Short task 1: Set down, word for word, the part of the win-win marriage text between "Of course, we" and "of their conflicts.", inclusive.
Short task 2: Pull out the lines of the listing from its first line through the line holding "Sleep Timer  (684, 1477)", inclusive, and reproduce them verbatim.

Extract to read:
Why Do Couples Resist a Win-Win Goal?

A win-win outcome both in business and in marriage is the ideal. No one would argue that point. But as I’ve already noted, some feel that trying to achieve that ideal in marriage is immoral, impossible, or impractical. They feel that there’s something about a romantic relationship between a man and a woman that rules out win-win resolutions to conflict.

The problem usually begins with confusion over the value of the sacrifice strategy—one partner is willing to lose so that the other partner can win. It’s a time-honored way to prove that you care, and it’s the way most romantic relationships begin. It gives your account in a prospective mate’s Love Bank an initial boost.

It’s a lot like the way a business introduces a new product. It’s sold at a greatly reduced price, or is even given away, to give prospective customers a taste of what the business can do for them. In a dating relationship, partners want an opportunity to get to know each other, so they will often sacrifice their own interests to motivate each other to spend time together. When I would call Joyce for a date, she would agree to go even before I told her what we’d be doing.

But it’s at this point that business and romantic relationships usually part. In business, the product that had been initially given away is now priced to provide a profit for the company and value for the customer. In romantic relationships, however, sacrifice continues to be expected. After all, it’s regarded as the romantic ideal.

Fortunately for our marriage, after we said our vows Joyce stopped sacrificing her interests just to be with me. If we were to go on a date, she wanted to know where we’d be going before she’d agree to go. And if she wasn’t interested in what I had in mind, she’d suggest alternatives that served her interests. The sacrifice strategy had come to an end in our marriage, as it does in all romantic relationships.

Why was this fortunate for our marriage? Because we were now forced to do what businesses do—find win-win outcomes to our conflicts.

Of course, we could have chosen the path that most romantic relationships follow: dictatorship, dueling dictators, and anarchy. In time, we would have become disillusioned, had a power struggle, lost our love for each other, and eventually parted ways either through divorce or permanent separation.

But we didn’t follow that path, and as a result, we are still in a romantic relationship after fifty years of marriage. I’m convinced that every couple can follow the path we’ve taken by learning to re- solve their conflicts with each other’s interests in mind. When that happens, they discover win-win solutions to all of their conflicts.

The Policy of Joint Agreement

To help couples keep their eye on the ball, I challenge them to consider a rule that leads to win-win outcomes. I call it the Policy of Joint Agreement: Never do anything without an enthusiastic agreement between you and your spouse. Enthusiastic agreement becomes the goal of negotiation whenever a couple faces a conflict. In other words, they both must win or they keep negotiating.

Data supplied:
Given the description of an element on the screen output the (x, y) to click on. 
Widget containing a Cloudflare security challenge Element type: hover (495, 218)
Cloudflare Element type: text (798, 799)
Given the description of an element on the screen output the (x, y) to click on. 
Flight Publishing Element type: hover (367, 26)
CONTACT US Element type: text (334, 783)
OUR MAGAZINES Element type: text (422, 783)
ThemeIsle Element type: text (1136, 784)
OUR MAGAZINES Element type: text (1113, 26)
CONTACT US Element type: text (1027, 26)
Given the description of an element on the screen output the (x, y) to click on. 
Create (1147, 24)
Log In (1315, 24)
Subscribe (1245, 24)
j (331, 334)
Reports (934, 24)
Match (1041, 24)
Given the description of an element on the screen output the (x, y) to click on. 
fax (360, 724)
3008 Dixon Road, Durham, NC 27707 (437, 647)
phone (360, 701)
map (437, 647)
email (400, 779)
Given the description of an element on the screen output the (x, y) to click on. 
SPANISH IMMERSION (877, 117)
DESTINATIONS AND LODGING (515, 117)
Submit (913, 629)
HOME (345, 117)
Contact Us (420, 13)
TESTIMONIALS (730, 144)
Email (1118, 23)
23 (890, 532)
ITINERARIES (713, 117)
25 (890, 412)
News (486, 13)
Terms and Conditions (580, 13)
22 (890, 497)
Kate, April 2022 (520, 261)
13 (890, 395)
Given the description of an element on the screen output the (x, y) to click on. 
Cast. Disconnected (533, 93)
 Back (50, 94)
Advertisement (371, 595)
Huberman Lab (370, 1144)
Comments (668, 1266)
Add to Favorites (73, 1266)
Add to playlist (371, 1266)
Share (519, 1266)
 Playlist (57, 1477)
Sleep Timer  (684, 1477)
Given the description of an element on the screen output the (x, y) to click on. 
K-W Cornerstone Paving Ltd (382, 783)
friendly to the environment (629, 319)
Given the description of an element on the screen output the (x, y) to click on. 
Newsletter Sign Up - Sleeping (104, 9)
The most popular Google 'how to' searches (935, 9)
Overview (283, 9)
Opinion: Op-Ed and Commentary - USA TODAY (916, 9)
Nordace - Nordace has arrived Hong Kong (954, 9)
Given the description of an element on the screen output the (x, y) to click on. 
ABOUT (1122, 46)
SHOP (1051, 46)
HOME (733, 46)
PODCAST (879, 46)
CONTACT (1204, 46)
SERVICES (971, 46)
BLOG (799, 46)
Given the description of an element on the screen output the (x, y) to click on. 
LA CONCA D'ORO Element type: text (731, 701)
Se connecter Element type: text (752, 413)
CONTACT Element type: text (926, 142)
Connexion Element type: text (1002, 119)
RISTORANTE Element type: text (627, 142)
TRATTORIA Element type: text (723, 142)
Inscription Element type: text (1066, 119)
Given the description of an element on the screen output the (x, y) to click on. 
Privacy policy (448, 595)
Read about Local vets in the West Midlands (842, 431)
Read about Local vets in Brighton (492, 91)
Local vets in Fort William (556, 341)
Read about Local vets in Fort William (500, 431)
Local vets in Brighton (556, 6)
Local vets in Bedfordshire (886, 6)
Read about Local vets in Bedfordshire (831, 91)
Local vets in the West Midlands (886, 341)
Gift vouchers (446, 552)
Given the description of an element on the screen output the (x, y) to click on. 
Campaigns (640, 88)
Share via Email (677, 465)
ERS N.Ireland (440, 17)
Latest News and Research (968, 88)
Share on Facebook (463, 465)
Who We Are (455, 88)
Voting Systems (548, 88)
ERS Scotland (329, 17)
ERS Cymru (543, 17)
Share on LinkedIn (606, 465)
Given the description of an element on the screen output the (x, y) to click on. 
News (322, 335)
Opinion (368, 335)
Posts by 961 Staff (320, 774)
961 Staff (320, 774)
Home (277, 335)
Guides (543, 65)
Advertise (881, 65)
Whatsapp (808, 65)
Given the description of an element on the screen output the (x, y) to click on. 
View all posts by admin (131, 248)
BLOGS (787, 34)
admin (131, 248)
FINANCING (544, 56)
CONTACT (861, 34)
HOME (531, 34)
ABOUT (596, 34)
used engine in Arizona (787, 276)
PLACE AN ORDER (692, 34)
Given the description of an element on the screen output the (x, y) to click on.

Finished answer 1:
Of course, we could have chosen the path that most romantic relationships follow: dictatorship, dueling dictators, and anarchy. In time, we would have become disillusioned, had a power struggle, lost our love for each other, and eventually parted ways either through divorce or permanent separation.

But we didn’t follow that path, and as a result, we are still in a romantic relationship after fifty years of marriage. I’m convinced that every couple can follow the path we’ve taken by learning to re- solve their conflicts with each other’s interests in mind. When that happens, they discover win-win solutions to all of their conflicts.

Finished answer 2:
Given the description of an element on the screen output the (x, y) to click on. 
Widget containing a Cloudflare security challenge Element type: hover (495, 218)
Cloudflare Element type: text (798, 799)
Given the description of an element on the screen output the (x, y) to click on. 
Flight Publishing Element type: hover (367, 26)
CONTACT US Element type: text (334, 783)
OUR MAGAZINES Element type: text (422, 783)
ThemeIsle Element type: text (1136, 784)
OUR MAGAZINES Element type: text (1113, 26)
CONTACT US Element type: text (1027, 26)
Given the description of an element on the screen output the (x, y) to click on. 
Create (1147, 24)
Log In (1315, 24)
Subscribe (1245, 24)
j (331, 334)
Reports (934, 24)
Match (1041, 24)
Given the description of an element on the screen output the (x, y) to click on. 
fax (360, 724)
3008 Dixon Road, Durham, NC 27707 (437, 647)
phone (360, 701)
map (437, 647)
email (400, 779)
Given the description of an element on the screen output the (x, y) to click on. 
SPANISH IMMERSION (877, 117)
DESTINATIONS AND LODGING (515, 117)
Submit (913, 629)
HOME (345, 117)
Contact Us (420, 13)
TESTIMONIALS (730, 144)
Email (1118, 23)
23 (890, 532)
ITINERARIES (713, 117)
25 (890, 412)
News (486, 13)
Terms and Conditions (580, 13)
22 (890, 497)
Kate, April 2022 (520, 261)
13 (890, 395)
Given the description of an element on the screen output the (x, y) to click on. 
Cast. Disconnected (533, 93)
 Back (50, 94)
Advertisement (371, 595)
Huberman Lab (370, 1144)
Comments (668, 1266)
Add to Favorites (73, 1266)
Add to playlist (371, 1266)
Share (519, 1266)
 Playlist (57, 1477)
Sleep Timer  (684, 1477)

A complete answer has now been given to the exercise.